The problem is the city manager is sitting on $6 million that was earmarked to upgrade the Farmers Market - the problem lies at City Hall - perhaps they want it to fail to resell to some of the business insiders who always seems to profit from whomever the business friendly mayor of the day is. I also think City Hall is focusing on the South Side of the City to promote the new hotel, etc. Either way it's ridiculous Dallas doesn't promote and upgrade it's Farmers Market - with the current popularity of food trucks, healthy eating, and people moving closer to downtown -- the fact the Market is a failure points to some unknown agenda - which is business as usual in Dallas.

PlanoDave
PlanoDave

Wow. You are right.

The only two possible options in the entire world of option are to copy Seattle or copy LA.

Alyssa G
Alyssa G

The second point is key. The fact that there are signs on some of the stalls that specify which food is local is a joke.

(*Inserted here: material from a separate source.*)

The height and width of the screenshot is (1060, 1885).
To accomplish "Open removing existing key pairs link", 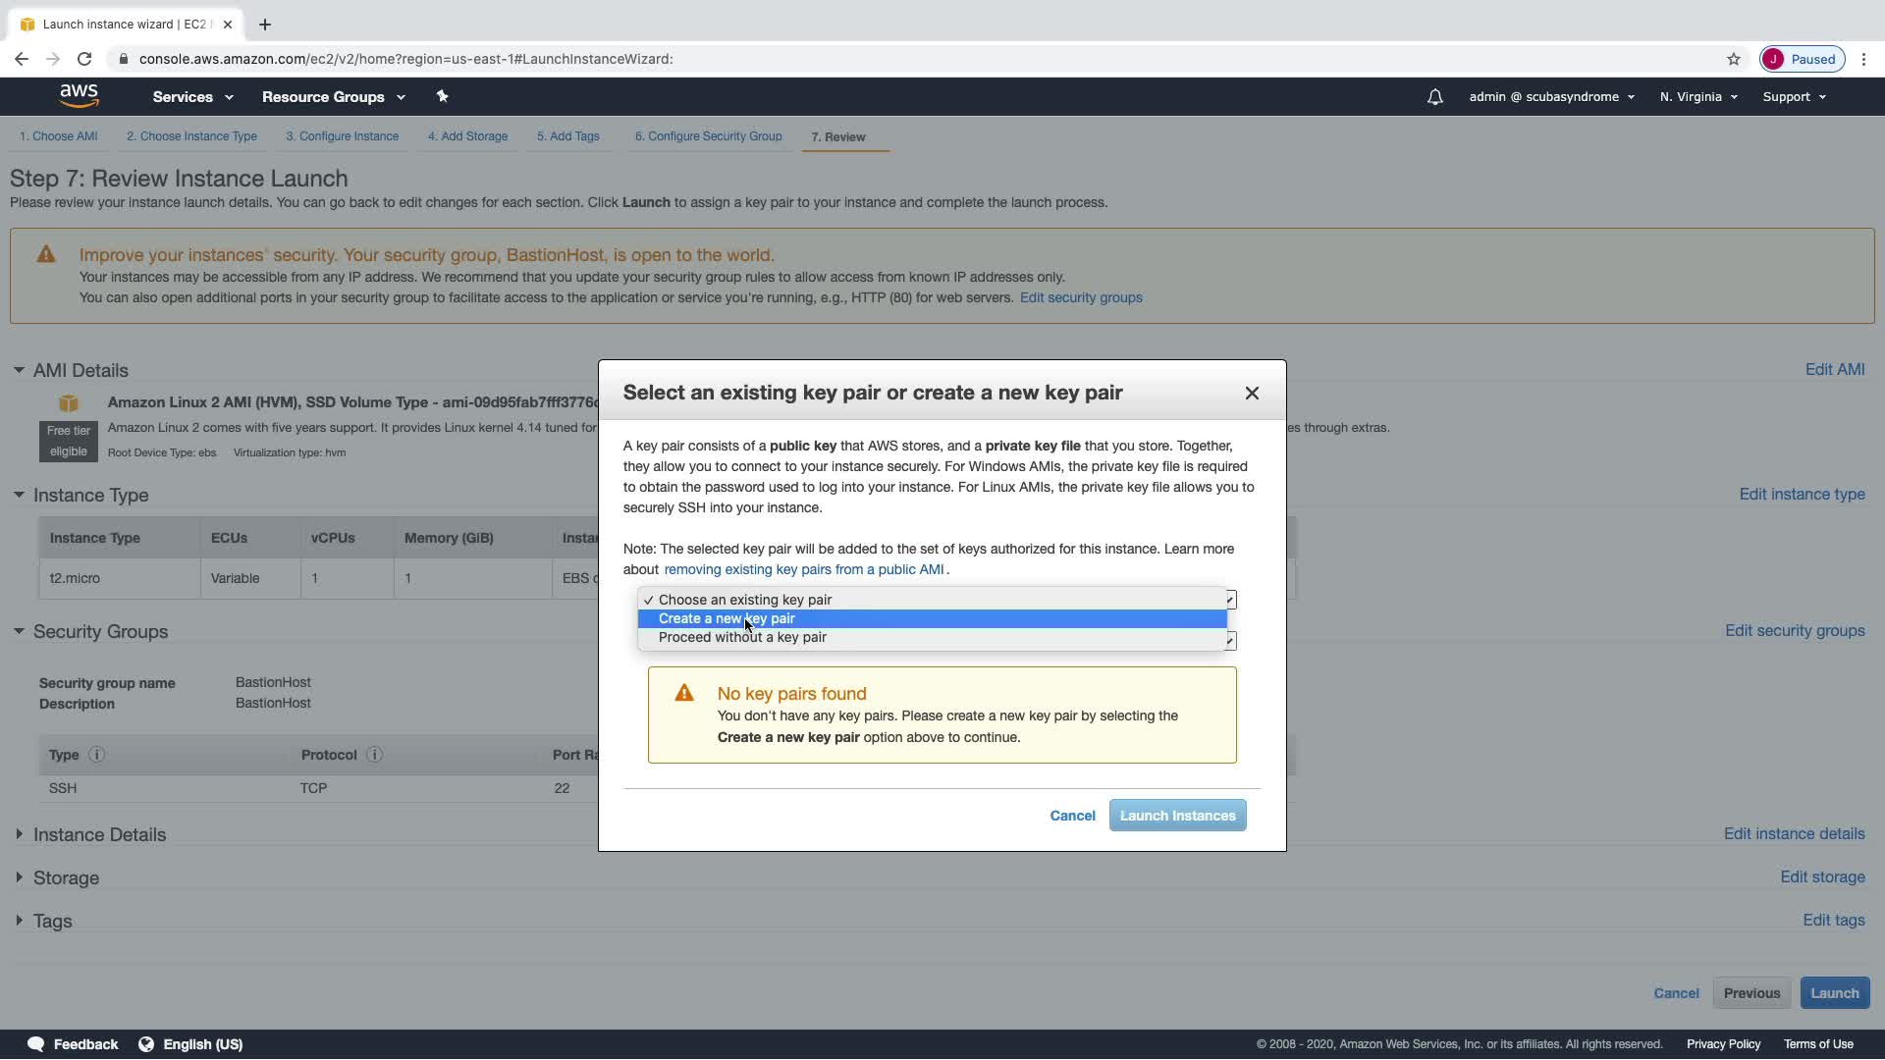I will point(803,569).
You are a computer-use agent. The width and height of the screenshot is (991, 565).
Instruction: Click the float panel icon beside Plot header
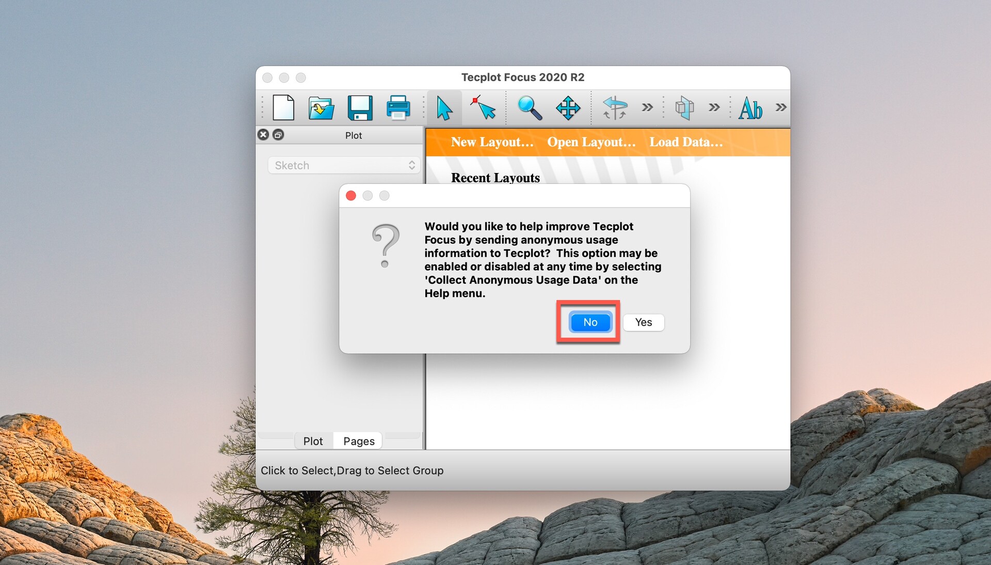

It's a farmer's market - if I wanted produce of an unknown origin, I wouldn't go downtown for it.

Titus Groan
Titus Groan

Most homeless shelters don't permit people to stay there during the day. This allows staff time to clean the place. Plus, it is not supposed to become a free home for people.

cp
cp

Agreed.

Robert Kelly
Robert Kelly

hater. he's a good guy and does his job better than most. We should all be so lucky.

cp
cp

Read more closely to what Jim actually wrote. He's talking about "condos" (apartments) that some on the city council want out of their South Dallas neighborhoods.

PlanoDave
PlanoDave

Mark it.

January 4, 2012 at 6:30 pm. I finally agree with something that Montemalone posted.

And OU still sucks.

cp
cp

don't you mean "H8r"?

J. Erik Jonsson
J. Erik Jonsson

The problem is still the same. Housing right next to the Bridge is a bad idea, and layering in federal affordable housing probably makes it worse.